Causeway Coast and Glens: Small councils merge into giant northern belt

Coleraine Council
Coleraine Council

One consequence of the local government shake-up is the disappearance of some truly tiny authorities – and nowhere will this be more keenly felt than in the new north coast council.

Called Causeway Coast and Glens (although, like other authorities, it could opt to rename itself), the council that voters will elect on May 22 takes in an area previously covered by four different authorities.

At the centre of it will be the nearly 60,000-strong unionist stronghold of the old Coleraine Borough Council, which will be joined by the councils of Limavady (population as of 2012: 33,761), Ballymoney (population: 31,551) and Moyle (population: 17,129).

With its total number of residents not far off the Co Down town of Banbridge, the latter is far and away the smallest of the Province’s current crop of councils – with Ballymoney a distant second.

At present Moyle has 15 councillors, Limavady has 15, Ballymoney has 16, and Coleraine 22.

This total of 68 will go down to just 40 in the new arrangements, and – echoing a fear heard in councils across the land – Coleraine UUP councillor David Barbour said: “As regards communications and getting things done, I don’t think bureaucratically it will make it any easier.”

Prior to the 1973 shake-up of Northern Ireland’s government there were more than 70 local councils, he said, adding: “I think small is beautiful.

“The larger a thing grows, the dangers are that it’s much more difficult to control.”

While other councils are opting to rotate their meeting places for the time being, it has already been decided that meetings of the new authority will be held in his own council base of Coleraine.

However, the location of the official headquarters (where staff such as the chief executive will be based) has not been determined yet.

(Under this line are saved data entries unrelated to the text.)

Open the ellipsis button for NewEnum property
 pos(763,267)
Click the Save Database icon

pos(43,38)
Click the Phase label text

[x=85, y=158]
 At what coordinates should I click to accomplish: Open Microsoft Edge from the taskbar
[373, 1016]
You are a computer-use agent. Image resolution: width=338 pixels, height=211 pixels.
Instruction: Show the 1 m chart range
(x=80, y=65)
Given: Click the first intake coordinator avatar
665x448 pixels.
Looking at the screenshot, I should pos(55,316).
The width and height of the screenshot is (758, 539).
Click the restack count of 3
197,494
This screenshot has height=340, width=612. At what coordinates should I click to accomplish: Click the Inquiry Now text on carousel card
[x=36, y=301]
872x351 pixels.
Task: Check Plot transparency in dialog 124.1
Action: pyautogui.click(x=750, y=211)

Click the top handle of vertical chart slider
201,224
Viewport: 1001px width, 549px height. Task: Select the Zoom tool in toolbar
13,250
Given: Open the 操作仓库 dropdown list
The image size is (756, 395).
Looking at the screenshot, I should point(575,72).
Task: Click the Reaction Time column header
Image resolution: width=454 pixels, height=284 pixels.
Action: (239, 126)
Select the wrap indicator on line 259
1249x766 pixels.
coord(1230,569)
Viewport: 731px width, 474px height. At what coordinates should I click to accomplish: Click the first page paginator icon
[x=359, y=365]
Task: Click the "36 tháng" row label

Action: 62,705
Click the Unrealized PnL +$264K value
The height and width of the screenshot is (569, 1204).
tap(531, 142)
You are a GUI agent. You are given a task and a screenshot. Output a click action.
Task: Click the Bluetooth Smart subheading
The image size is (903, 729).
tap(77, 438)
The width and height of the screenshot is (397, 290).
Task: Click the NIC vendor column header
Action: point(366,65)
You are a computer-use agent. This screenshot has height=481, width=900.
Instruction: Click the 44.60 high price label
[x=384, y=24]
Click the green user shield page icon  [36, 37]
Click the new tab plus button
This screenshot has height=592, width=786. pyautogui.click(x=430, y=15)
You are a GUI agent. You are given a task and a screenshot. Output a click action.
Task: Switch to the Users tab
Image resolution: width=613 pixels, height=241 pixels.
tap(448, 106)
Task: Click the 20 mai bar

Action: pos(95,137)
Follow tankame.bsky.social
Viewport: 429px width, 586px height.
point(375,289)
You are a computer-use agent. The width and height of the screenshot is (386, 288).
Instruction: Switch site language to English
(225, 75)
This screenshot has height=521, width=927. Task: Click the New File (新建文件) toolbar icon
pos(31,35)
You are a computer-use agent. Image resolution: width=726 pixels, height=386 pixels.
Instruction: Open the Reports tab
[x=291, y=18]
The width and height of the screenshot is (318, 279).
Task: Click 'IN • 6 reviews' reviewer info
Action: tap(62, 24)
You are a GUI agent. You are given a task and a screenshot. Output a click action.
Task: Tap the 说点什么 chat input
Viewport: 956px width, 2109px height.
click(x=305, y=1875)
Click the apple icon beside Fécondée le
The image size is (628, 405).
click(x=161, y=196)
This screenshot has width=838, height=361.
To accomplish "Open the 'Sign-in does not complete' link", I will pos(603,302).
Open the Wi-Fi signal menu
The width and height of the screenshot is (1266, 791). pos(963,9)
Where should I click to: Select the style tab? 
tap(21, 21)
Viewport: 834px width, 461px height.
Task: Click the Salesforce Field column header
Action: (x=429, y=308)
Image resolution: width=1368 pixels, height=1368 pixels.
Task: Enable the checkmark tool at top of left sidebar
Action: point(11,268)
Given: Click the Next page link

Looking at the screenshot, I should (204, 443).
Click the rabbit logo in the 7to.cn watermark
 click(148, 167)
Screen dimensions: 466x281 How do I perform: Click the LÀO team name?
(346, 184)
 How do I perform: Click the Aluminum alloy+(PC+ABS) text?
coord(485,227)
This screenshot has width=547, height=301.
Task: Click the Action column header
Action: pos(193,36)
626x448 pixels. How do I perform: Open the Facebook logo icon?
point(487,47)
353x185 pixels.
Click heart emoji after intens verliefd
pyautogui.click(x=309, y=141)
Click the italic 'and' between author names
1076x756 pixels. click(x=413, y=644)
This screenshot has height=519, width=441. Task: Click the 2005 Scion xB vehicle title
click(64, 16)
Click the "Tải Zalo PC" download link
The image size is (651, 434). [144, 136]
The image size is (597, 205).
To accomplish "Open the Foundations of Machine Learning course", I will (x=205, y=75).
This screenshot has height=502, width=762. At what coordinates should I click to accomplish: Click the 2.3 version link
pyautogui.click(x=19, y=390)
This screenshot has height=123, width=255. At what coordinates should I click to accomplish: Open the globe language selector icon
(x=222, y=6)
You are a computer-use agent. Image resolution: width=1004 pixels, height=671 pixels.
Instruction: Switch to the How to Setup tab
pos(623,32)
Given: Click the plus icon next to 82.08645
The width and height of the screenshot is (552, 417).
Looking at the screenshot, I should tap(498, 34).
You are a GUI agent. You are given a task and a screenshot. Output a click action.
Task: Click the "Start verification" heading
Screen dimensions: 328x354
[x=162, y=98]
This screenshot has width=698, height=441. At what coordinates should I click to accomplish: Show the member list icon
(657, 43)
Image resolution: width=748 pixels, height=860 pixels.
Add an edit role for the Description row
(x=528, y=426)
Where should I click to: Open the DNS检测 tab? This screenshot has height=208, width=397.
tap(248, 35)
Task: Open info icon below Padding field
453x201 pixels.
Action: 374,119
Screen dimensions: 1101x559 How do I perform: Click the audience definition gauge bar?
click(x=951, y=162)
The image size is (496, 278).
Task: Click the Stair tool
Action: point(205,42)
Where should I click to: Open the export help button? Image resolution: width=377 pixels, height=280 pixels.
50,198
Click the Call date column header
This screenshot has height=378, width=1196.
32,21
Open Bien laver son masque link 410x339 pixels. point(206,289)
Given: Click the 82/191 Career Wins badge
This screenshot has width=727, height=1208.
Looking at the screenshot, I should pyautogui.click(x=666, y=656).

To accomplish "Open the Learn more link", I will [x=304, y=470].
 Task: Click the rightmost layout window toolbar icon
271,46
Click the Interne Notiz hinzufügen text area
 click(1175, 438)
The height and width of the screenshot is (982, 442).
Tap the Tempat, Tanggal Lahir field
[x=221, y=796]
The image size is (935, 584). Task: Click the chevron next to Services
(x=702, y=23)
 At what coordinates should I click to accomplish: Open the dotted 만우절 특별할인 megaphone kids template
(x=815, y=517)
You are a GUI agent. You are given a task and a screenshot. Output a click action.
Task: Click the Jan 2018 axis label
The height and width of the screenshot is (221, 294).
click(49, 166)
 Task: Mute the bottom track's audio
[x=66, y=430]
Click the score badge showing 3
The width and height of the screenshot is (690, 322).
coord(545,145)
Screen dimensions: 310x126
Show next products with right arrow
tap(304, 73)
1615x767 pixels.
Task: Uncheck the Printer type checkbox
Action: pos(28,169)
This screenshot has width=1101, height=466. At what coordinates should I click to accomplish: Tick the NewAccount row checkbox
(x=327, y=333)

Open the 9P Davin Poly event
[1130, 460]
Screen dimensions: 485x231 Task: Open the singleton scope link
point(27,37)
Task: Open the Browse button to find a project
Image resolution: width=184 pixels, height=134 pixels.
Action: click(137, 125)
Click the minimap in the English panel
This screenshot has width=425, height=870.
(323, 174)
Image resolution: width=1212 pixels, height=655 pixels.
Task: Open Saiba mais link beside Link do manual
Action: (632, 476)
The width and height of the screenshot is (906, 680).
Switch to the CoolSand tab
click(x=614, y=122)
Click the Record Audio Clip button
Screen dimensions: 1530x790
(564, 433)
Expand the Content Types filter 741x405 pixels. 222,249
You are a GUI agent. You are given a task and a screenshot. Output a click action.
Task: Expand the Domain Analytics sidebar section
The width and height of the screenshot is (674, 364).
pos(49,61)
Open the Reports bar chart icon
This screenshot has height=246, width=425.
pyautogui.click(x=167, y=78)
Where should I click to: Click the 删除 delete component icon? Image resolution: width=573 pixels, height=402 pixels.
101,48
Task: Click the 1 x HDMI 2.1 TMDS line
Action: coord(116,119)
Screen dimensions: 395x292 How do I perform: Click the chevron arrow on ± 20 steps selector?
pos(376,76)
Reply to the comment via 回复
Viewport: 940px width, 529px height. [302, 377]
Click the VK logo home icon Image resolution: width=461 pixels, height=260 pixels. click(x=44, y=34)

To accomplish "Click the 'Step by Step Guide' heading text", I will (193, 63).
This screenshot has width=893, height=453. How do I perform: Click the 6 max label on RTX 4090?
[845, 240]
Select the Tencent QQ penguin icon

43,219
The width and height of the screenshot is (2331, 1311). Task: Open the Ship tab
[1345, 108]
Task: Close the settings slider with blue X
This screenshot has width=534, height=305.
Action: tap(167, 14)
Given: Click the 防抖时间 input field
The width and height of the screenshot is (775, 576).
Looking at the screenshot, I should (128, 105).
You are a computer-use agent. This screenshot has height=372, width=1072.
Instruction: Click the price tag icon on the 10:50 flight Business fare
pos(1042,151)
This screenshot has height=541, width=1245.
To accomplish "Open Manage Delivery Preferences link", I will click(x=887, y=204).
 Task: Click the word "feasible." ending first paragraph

But apart from what many will see as the more remote nature of this newly revamped arrangement, which will stretch from Rathlin Island towards the edge of the Sperrins, it is also believed the changes will lead to a more politically-divided council.

Coleraine and Ballymoney are both heavily dominated by unionists – mainly the DUP.

The opposite is true of Limavady and Moyle, where in both cases Sinn Fein is the strongest party right now.

Assuming the party make-up does not change radically after polling day, bringing the disparate ideological outlooks of these parties together in a single chamber could be a recipe for more heated exchanges.

Mr Barbour, who is not standing again after having been more than 17 years on the council, said: “You could have a strong DUP and a strong Sinn Fein representation.

“At that stage then you’re into something almost akin to the battles that sometimes can happen in Stormont.”

DUP group leader James McClure – who at 88 is both the oldest and longest-serving councillor in Coleraine (with over 30 years in post) – said: “It wasn’t badly divided before, you know. Definitely not. We were able to all work together fairly well.

“But whenever this comes in, I foresee that it could be a bit different.”

As well as the mainstream parties, nine TUV candidates are standing across the region, plus a handful from other parties, including Alliance, UKIP and NI21 (which is mislabelled as Aspire to Better on the official paperwork).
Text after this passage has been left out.